Alissa Kozuh, formerly a part of the search team at Microsoft and now the editor of Nordstrom.com, talks about interpreting search engine logs in a Fast Company article. The key question in analyzing search engine logs is trying to figure out what people were looking for, and how to make sure they buy it:
The intentional fallacy may have declined in literary criticism several decades back, but it's resurfaced (with a big budget) in eCommerce.
Part of the answer is a robust search engine -- smart technology that makes it easy for customers to find what they're looking for. But an even bigger part of the answer involves human intervention -- smart people who can interpret customer inquiries and deduce what they really want.
That's Alissa Kozuh's job at Nordstrom.com. Kozuh, 28, who formerly worked on search-related projects for Microsoft, is now the editor of Nordstrom.com, where her most important role is to analyze the words that people put into the site's search engine every month. All 45,000 of them.
"People in the fashion industry can call a trend anything they want," Kozuh says.

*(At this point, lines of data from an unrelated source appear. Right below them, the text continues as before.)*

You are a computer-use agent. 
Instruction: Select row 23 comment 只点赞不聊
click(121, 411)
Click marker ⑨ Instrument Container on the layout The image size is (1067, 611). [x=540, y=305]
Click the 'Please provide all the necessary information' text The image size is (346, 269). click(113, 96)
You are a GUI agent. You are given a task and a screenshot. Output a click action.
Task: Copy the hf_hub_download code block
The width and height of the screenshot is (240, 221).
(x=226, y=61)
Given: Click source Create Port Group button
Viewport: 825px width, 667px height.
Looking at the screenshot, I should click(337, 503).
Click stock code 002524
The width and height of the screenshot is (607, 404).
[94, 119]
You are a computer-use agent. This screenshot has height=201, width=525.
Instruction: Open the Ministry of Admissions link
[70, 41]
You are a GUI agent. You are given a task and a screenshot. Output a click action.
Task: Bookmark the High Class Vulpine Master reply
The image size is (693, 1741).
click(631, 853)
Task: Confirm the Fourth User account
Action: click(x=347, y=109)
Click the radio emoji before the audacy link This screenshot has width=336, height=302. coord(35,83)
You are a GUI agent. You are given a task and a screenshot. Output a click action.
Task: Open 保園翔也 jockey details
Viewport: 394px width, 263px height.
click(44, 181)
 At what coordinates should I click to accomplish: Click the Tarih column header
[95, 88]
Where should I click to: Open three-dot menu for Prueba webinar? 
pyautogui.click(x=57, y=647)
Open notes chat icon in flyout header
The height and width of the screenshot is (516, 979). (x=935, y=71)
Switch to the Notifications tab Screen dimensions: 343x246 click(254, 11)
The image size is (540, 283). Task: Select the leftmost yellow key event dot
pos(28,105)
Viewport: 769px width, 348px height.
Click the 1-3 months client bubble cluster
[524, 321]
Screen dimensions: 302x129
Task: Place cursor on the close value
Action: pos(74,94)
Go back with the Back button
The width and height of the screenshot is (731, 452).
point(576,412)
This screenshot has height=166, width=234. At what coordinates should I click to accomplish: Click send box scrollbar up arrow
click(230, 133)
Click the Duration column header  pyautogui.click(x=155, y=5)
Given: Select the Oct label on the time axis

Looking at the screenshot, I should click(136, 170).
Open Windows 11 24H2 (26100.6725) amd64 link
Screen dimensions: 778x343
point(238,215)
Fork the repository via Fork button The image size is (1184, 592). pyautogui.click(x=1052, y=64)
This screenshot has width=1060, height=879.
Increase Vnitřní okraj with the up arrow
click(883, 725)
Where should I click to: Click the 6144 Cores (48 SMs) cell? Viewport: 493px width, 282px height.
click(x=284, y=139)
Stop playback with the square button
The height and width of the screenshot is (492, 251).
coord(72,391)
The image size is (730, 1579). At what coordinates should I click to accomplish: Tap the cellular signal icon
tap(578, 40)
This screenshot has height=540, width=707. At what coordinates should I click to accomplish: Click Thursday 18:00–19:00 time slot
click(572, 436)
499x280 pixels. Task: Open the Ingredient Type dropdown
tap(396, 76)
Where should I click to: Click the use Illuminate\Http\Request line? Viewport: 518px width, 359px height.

"But what the customer decides to call it is ultimately what matters most to us." That's why Kozuh keeps a giant spreadsheet of the most-popular search entries on her computer and regularly adjusts the site's proprietary thesaurus so that people looking for "hobo bags" will see purses, not bandanas on a stick. "We're interested in what kinds of results people got," Kozuh says. "Were they relevant? Did they get the merchandise that best applies? That's the difference between bringing a human element into this process and leaving it to technology."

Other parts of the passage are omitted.